Pour l'instant, ce que j'ai écrit précédemment sur l'IA reste vrai. Nous devrions en tenir compte dans notre planification de la relève et, bien qu'elle ne soit pas encore là, nous devrions garder un œil sur les avancées de l'IA, et de toute la technologie d'ailleurs.
Pourquoi est-ce que je dis que l'IA n'est pas encore là ? J'ai deux raisons principales. Premièrement, il y a beaucoup d'« IA-washing » aujourd'hui. L'automatisation et ce que j'appelle des processus artificiellement intelligents (qui reposent encore largement sur l'intervention humaine et la pensée existante) sont souvent ce dont on parle réellement quand on dit que quelque chose est propulsé par l'IA.

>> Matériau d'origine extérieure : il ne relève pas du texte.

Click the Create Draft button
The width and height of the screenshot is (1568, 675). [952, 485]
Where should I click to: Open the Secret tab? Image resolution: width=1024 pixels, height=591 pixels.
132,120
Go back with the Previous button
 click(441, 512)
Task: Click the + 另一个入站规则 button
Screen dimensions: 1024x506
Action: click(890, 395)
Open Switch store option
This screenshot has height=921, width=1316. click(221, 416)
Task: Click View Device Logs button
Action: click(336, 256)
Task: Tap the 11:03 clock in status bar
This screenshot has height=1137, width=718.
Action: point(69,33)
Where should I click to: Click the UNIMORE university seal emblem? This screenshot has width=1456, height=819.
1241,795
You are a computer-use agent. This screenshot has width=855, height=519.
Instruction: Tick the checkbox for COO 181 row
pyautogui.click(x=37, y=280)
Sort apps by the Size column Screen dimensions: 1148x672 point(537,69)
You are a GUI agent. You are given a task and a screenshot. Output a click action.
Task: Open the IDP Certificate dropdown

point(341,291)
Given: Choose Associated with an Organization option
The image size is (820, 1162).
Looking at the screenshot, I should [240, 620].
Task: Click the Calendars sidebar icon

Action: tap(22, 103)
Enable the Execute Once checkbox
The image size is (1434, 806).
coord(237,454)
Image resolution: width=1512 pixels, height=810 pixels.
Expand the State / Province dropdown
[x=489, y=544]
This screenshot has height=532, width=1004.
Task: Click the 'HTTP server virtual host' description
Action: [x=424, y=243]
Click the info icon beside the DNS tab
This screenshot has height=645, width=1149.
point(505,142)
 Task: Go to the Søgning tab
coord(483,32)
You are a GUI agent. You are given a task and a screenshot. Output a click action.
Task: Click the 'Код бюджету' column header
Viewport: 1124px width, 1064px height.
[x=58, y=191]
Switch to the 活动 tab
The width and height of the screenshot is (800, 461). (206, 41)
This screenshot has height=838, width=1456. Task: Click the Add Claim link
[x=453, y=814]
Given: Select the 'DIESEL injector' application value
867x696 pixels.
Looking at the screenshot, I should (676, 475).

Ensuite, malgré le battage autour de ChatGPT et de services similaires qui sont indéniablement très utiles – je suis devenu un utilisateur régulier de ChatGPT –, l'IA en est encore à ses balbutiements en matière de produits finaux consommables et banalisés. C'est un peu comme si nous étions à la naissance de l'électricité. L'utilité était clairement là, mais tant que les foyers n'étaient pas électrifiés et que des produits électriques n'étaient pas fabriqués pour un marché de masse, l'électricité n'avait nulle part où aller.
Tout cela pour dire que le travail commence maintenant pour les développeurs afin d'intégrer l'IA dans leurs offres. Nous avons déjà vu le lancement de nouveaux services passionnants, comme Copilot de Microsoft, propulsé par GPT-4 et intégré à Excel. Mais il y en aura sans aucun doute beaucoup d'autres, et l'IA sera comme l'électricité qui alimente invisiblement tout ce que nous faisons.
Revenons à mon point sur le cloud qui rend l'IA possible. Toutes ces nouvelles capacités d'IA vont avoir besoin du cloud pour fonctionner et être accessibles. Pensez à la puissance de traitement dont l'IA a besoin et à la seule taille des lacs de données. Il n'est ni financièrement faisable ni possible de reproduire ces capacités dans votre propre salle de serveurs ou centre de données. C'est encore un point en faveur de l'informatique en nuage, avec le coût, l'agilité, les économies d'échelle et la sécurité, qui va accélérer la migration des retardataires vers des environnements infonuagiques.
Dans trois à quatre ans, je me demande quel pourcentage des environnements informatiques des entreprises sera encore sur site ? Des chiffres à un seul chiffre, je parie !
Alors que nous pensions être partis pour un parcours mouvementé en abordant 2023, 2024 semble aussi avoir quelques défis dans sa manche pour nous. Avec des crises fragmentées et superposées et des élections pour près de la moitié de la population mondiale, il est facile de se sentir pessimiste. Peut-être est-il utile de considérer que les thèmes dont je parle depuis deux ans maintenant sont un signe de progression et d'opportunité silencieuses (plutôt que de stagnation) et un rappel de garder le cap même lorsque le bruit autour de nous est accablant et distrayant.